The Wayback Machine faces another AI threat: ridiculously high prices for hard drives

The Wayback Machine is threatened again by AI
The AI boom has tripled the price of the large hard drives needed for these vast web archives
This is an additional danger for the Wayback Machine, which is also in trouble due to its crawler being blocked by news sites, which is also caused by AI.

It’s an increasingly desperate time for those trying to keep track of the history of the web, as AI once again proves to be a serious obstacle to the efforts of organizations like the Internet Archive – and this time, it’s soaring hard drive prices.

You may remember that last month we covered another angle of the difficulties caused by AI at the Internet Archive’s Wayback Machine. This is the nonprofit’s story of the Web, and there’s a problem in that, as part of measures designed to thwart the AI that scrapes their content, online news sites are increasingly blocking the crawler that the Internet Archive uses to compile snapshots of the Web pages that make up the archive.

And now, 404 Media reports (via Tom’s Hardware) that the Internet Archive is suffering from the AI-driven shortage of hard drives (as larger drives are needed in data centers for AI workloads).

Analysis: There are many workarounds, but what about bands?

So, is the Wayback Machine really in danger? Will we see the cogs of the “living history of the Internet” begin to come undone? Well, there’s no immediate peril, because apparently donors and the community around the Wayback Machine are banding together to get around the problem of spiraling travel costs.

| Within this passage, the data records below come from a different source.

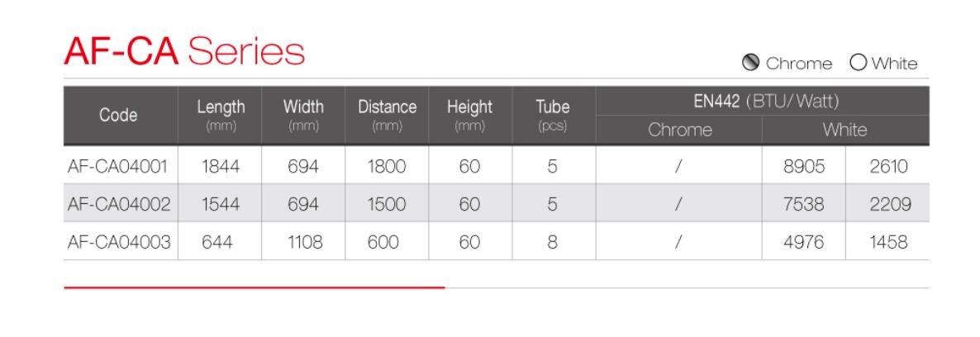The width and height of the screenshot is (980, 337).
Task: Click the Code column header
Action: [x=118, y=115]
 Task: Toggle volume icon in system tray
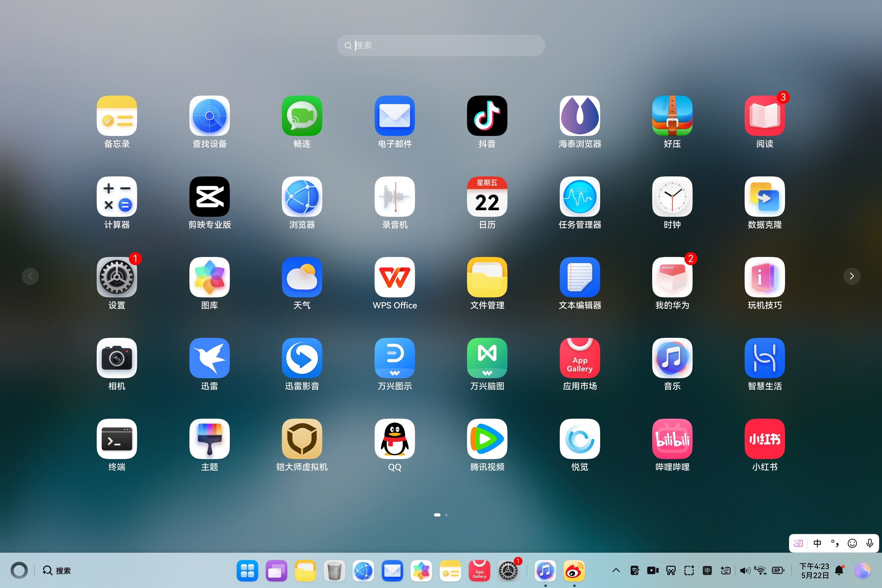[745, 571]
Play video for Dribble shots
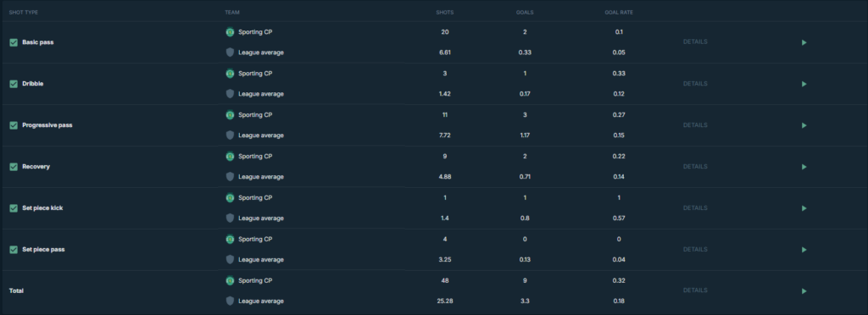 click(x=804, y=84)
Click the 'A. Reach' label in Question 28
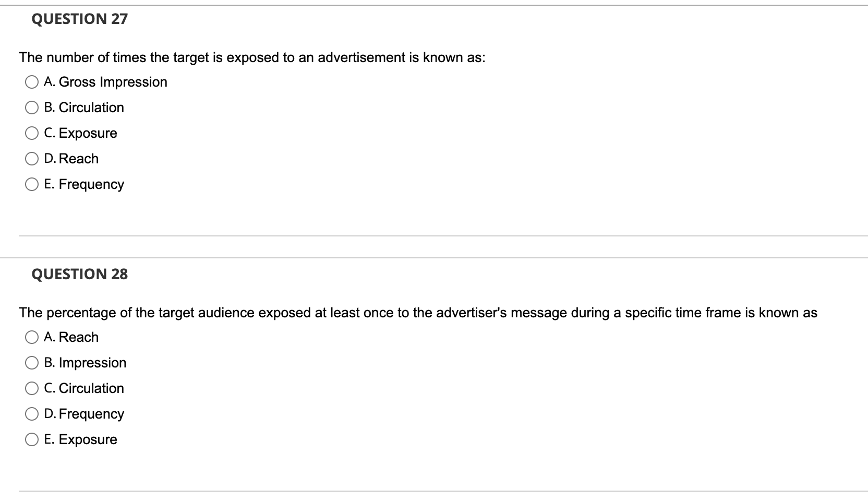 pos(71,337)
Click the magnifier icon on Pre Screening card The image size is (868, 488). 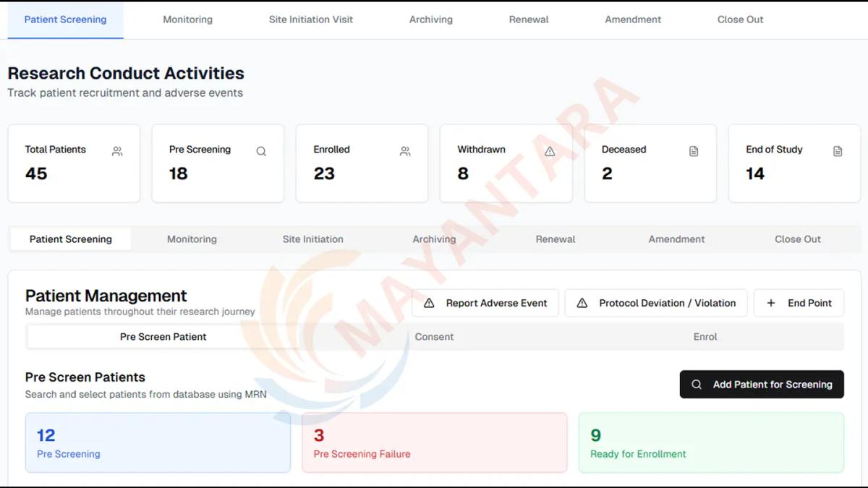(x=261, y=151)
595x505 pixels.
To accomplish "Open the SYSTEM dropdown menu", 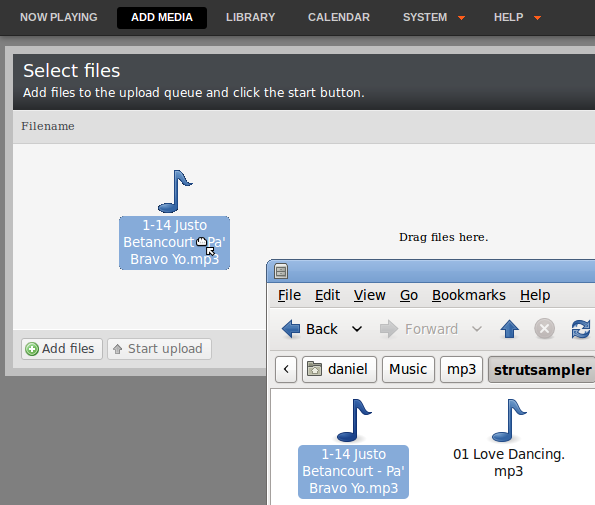I will [x=433, y=17].

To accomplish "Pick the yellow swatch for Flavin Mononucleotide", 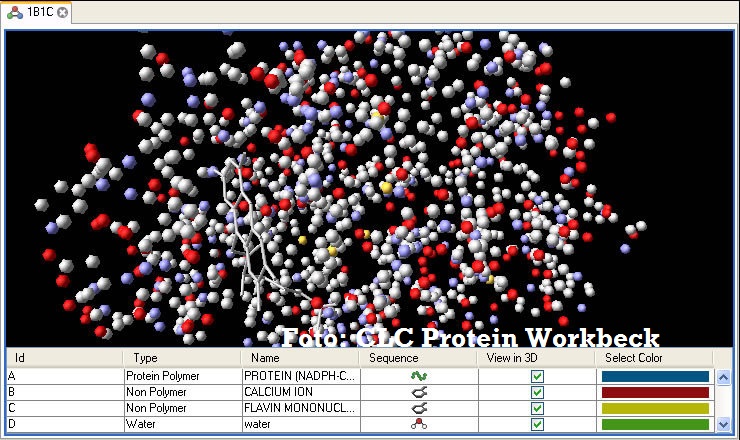I will coord(654,408).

Still, this is clearly a problem going forward – and blocking the Internet Archive’s web crawler is even more so. The problem is that news sites block AI scraping, but these blocks can be circumvented if the AI owner targets the content through the Wayback Machine. This is a thorny issue, but talks are ongoing and we hope both sides will reach some sort of resolution.

And on the readers’ side, if you’re wondering why the Internet Archive can’t switch to tape as a storage medium, the problem is that it’s a “living” archive of the web because it’s online, allowing users to access these snapshots of web pages on demand. As such, hard drives are required for this access to be responsive. The tape just isn’t up to the task in terms of performance in this case.

The Internet Archive does use tapes for longer-term content backups, but that’s only part of the puzzle in this regard. Hard drives are essential to the daily operation of the Wayback Machine as we know it, allowing users to quickly deliver the content they need online.